-- EXERCISE BRIEF --
Reproduce the entries below, swapping each occurrence of "GUI agent" for "desktop agent" and leaving everything else as it is.

-- LISTED ENTRIES --
★ ★ ★ ★
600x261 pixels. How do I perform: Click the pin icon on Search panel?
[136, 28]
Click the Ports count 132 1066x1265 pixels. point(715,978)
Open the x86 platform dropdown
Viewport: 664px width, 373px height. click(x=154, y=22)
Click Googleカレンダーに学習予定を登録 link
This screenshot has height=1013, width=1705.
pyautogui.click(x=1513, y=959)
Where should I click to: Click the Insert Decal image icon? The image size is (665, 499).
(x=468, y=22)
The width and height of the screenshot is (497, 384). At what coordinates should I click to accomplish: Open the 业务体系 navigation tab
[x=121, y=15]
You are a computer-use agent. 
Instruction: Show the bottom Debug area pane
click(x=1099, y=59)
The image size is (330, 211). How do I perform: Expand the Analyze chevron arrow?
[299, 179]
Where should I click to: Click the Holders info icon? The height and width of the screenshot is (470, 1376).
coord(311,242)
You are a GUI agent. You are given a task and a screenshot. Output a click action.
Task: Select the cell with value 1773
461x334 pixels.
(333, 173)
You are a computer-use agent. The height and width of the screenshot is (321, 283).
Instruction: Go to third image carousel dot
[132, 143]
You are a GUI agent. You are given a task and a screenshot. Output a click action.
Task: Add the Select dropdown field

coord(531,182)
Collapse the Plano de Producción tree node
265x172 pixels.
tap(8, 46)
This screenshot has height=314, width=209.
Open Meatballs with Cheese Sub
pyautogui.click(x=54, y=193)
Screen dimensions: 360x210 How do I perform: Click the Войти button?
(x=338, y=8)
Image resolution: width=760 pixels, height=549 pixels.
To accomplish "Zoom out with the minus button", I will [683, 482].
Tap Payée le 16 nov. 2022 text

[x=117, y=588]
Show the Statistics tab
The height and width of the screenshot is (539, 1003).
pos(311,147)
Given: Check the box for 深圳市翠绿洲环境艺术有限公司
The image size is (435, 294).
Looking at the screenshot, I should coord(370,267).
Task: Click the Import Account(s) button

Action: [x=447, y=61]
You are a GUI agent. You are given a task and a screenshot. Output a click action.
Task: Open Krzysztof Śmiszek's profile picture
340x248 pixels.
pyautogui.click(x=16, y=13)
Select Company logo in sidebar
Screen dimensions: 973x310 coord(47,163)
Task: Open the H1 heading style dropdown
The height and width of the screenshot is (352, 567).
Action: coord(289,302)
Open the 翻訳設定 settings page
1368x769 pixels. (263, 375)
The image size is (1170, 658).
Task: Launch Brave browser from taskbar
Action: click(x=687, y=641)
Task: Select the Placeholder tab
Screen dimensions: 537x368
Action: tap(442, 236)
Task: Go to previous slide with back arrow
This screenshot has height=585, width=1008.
★ ★ ★ ★
-- FINAL ANSWER --
600x261 pixels. How do I perform: Click the pin icon on Search panel?
[136, 28]
Click the Ports count 132 1066x1265 pixels. point(715,978)
Open the x86 platform dropdown
Viewport: 664px width, 373px height. click(x=154, y=22)
Click Googleカレンダーに学習予定を登録 link
This screenshot has height=1013, width=1705.
pyautogui.click(x=1513, y=959)
Where should I click to: Click the Insert Decal image icon? The image size is (665, 499).
(x=468, y=22)
The width and height of the screenshot is (497, 384). At what coordinates should I click to accomplish: Open the 业务体系 navigation tab
[x=121, y=15]
You are a computer-use agent. 
Instruction: Show the bottom Debug area pane
click(x=1099, y=59)
The image size is (330, 211). How do I perform: Expand the Analyze chevron arrow?
[299, 179]
Where should I click to: Click the Holders info icon? The height and width of the screenshot is (470, 1376).
coord(311,242)
You are a desktop agent. You are given a task and a screenshot. Output a click action.
Task: Select the cell with value 1773
461x334 pixels.
(333, 173)
You are a computer-use agent. The height and width of the screenshot is (321, 283).
Instruction: Go to third image carousel dot
[132, 143]
You are a desktop agent. You are given a task and a screenshot. Output a click action.
Task: Add the Select dropdown field

coord(531,182)
Collapse the Plano de Producción tree node
265x172 pixels.
tap(8, 46)
This screenshot has height=314, width=209.
Open Meatballs with Cheese Sub
pyautogui.click(x=54, y=193)
Screen dimensions: 360x210 How do I perform: Click the Войти button?
(x=338, y=8)
Image resolution: width=760 pixels, height=549 pixels.
To accomplish "Zoom out with the minus button", I will [683, 482].
Tap Payée le 16 nov. 2022 text

[x=117, y=588]
Show the Statistics tab
The height and width of the screenshot is (539, 1003).
pos(311,147)
Given: Check the box for 深圳市翠绿洲环境艺术有限公司
The image size is (435, 294).
Looking at the screenshot, I should coord(370,267).
Task: Click the Import Account(s) button

Action: [x=447, y=61]
You are a desktop agent. You are given a task and a screenshot. Output a click action.
Task: Open Krzysztof Śmiszek's profile picture
340x248 pixels.
pyautogui.click(x=16, y=13)
Select Company logo in sidebar
Screen dimensions: 973x310 coord(47,163)
Task: Open the H1 heading style dropdown
The height and width of the screenshot is (352, 567).
Action: coord(289,302)
Open the 翻訳設定 settings page
1368x769 pixels. (263, 375)
The image size is (1170, 658).
Task: Launch Brave browser from taskbar
Action: click(x=687, y=641)
Task: Select the Placeholder tab
Screen dimensions: 537x368
Action: tap(442, 236)
Task: Go to previous slide with back arrow
This screenshot has height=585, width=1008.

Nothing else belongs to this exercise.